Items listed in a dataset
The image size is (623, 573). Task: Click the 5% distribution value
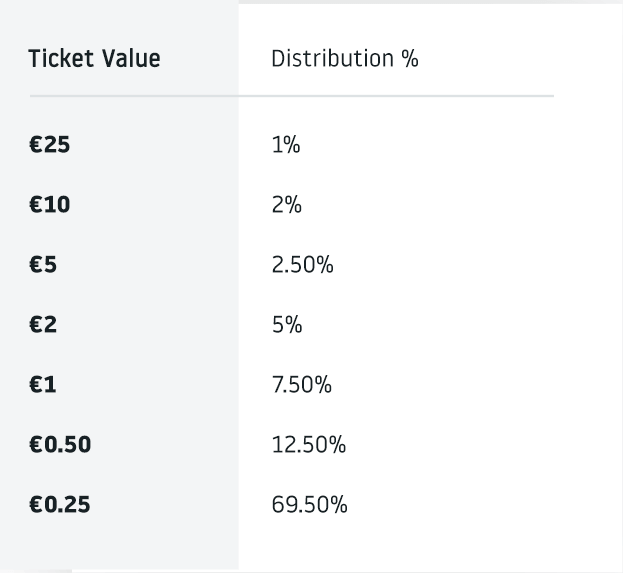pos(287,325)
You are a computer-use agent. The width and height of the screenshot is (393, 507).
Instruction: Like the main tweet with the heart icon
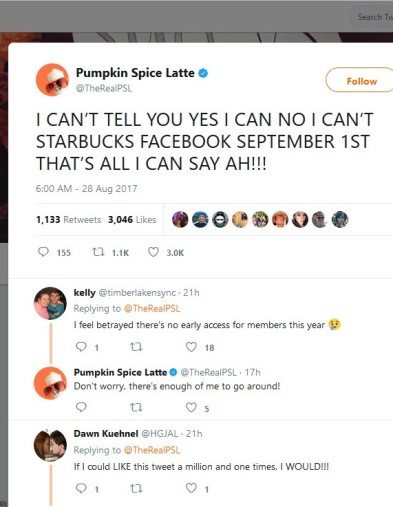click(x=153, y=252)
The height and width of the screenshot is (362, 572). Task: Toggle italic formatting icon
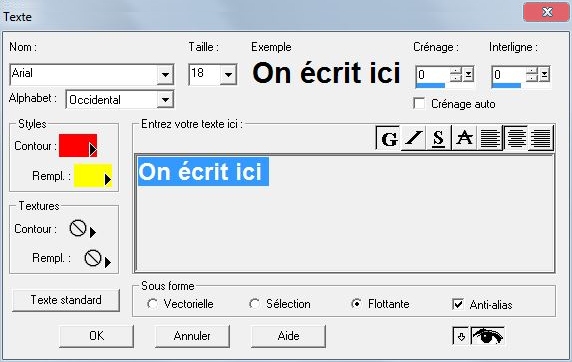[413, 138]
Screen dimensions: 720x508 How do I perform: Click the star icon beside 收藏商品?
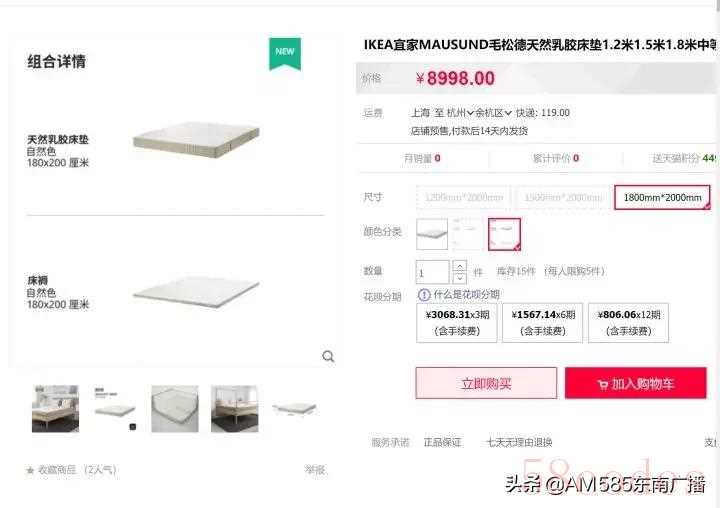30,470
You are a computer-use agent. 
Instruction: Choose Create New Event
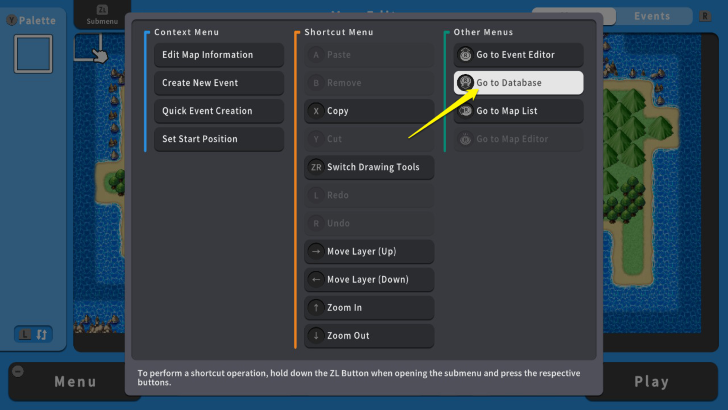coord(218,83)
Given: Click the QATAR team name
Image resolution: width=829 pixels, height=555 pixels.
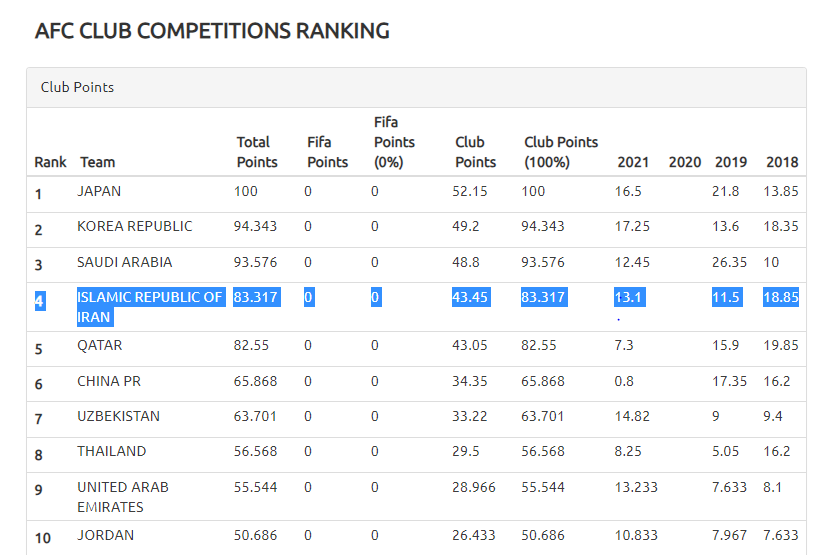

What you need to do: Your answer must be the number of lines above that contain the word "computer", stated alone.

Task answer: 2